Kootenai County’s job market grew at a record pace last year, snagging a fourth-place finish in a ranking of 416 metropolitan areas.
The number of new jobs created in the county grew by 6.8 percent in 2004. The construction industry alone added nearly 800 workers. Employers were also hiring in factories, schools, health-care facilities, call centers, government offices and retail stores.
St. George, Utah, which recorded job growth of nearly 10 percent, ranked No. 1 on the list, which is based on figures from the U.S. Bureau of Labor. Spokane County ranked 238th.
Kootenai County’s ranking comes as no surprise to Kathryn Tacke, the state’s regional labor economist in Coeur d’Alene.
“For some reason, we think of ourselves as a depressed resort community, but that’s not the way it is,” Tacke said. “We know that we’ve had very strong job growth in the last 1 ½ years, while the rest of the nation’s job growth was more sluggish and disappointing.”
In real numbers, the gains translate into 3,100 new jobs in Kootenai County.
“When we drive around town and look at the growth, we shouldn’t be surprised,” said Scott Hoskins.
Hoskins is vice chairman at Jobs Plus, a nonprofit job recruitment agency. He’s also a manager at Verizon, a company that hired 150 directory assistance operators in Coeur d’Alene last year.
This is the first time that Kootenai County – known as the Coeur d’Alene Metropolitan Area in government records – appeared on the list ranking job growth, which is compiled by Arizona State University. The federal government recently expanded the number of “metropolitan designations” used for statistical record keeping. As a result, ASU added more than 100 communities to its tracking system.
Spokane County’s rank on the list has been higher in previous years, said Randy Barcus, chief economist for Avista Corp.
Last year, however, Spokane County’s employment base grew by a sluggish 0.9 percent, adding just 1,800 net new jobs. Unusual layoffs in health care and government detracted from employment growth in other sectors, Barcus said.

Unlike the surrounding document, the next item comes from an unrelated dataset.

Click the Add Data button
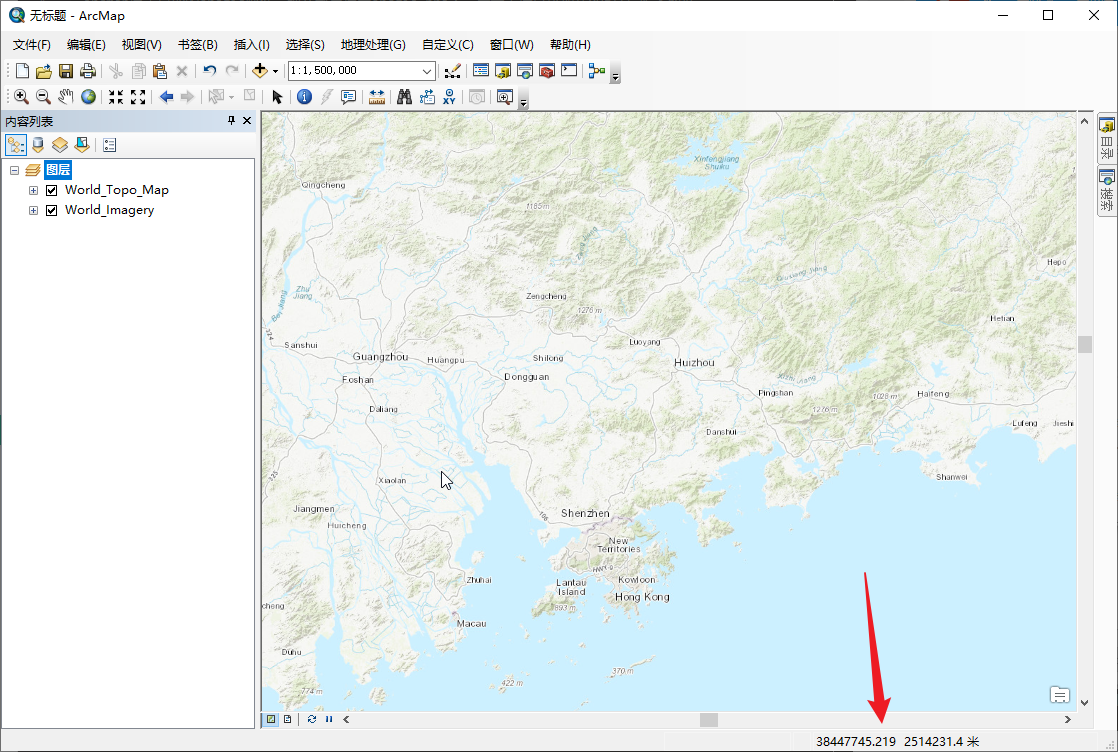 [x=259, y=71]
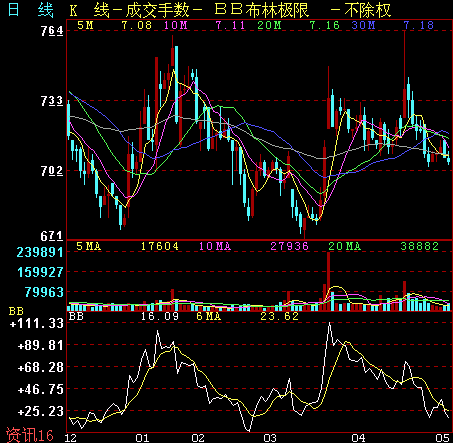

“It’s been slow and steady and unexceptional,” Barcus said of Spokane’s job market. Kootenai County’s job market, on the other hand, has accelerated over the past year, he said.
Barcus cites “jobs, jobs, jobs” as his top indicator of economic vitality. “If jobs are being created, it’s a barometric indicator of so many things going on,” he said.
Some people get overly nit-picky in analyzing the types of jobs created, Barcus added.
“There’s so much criticism about the quality of jobs,” he said. “So many people don’t understand that in call centers, there are supervisors and operations managers. Every single one of those workers needs a physician. If they’ve got kids in school, they need a teacher. … If the new jobs are bringing more money into the community than they’re sending out, that’s what economic growth is all about.”
In Kootenai County, the construction industry was one of the star performers. For three months during the spring of 2004, the county was adding construction jobs faster than any other spot in the country, according to the rankings. The county’s job growth, however, has been remarkably diverse over the past year, Tacke said. “We added jobs in all our major sectors.”
Competition for workers also boosted wages for many positions. Kootenai County’s annual average wage rose 5.2 percent in 2004, to $27,378.
“We especially saw that in jobs that you might call ‘strong-back jobs’ – construction, landscaping, janitorial and a lot of manufacturing jobs,” Tacke said.
In construction, the average wage was $30,000 in Kootenai County last year. It was $35,400 for manufacturing; $23,400 for call centers; and $21,300 for retail.
The 2004 employment numbers don’t reflect several large employers, including Buck Knives, which opened plants early this year. Those job gains will show up in the 2005 data.
“We could easily have another really good year,” Tacke said.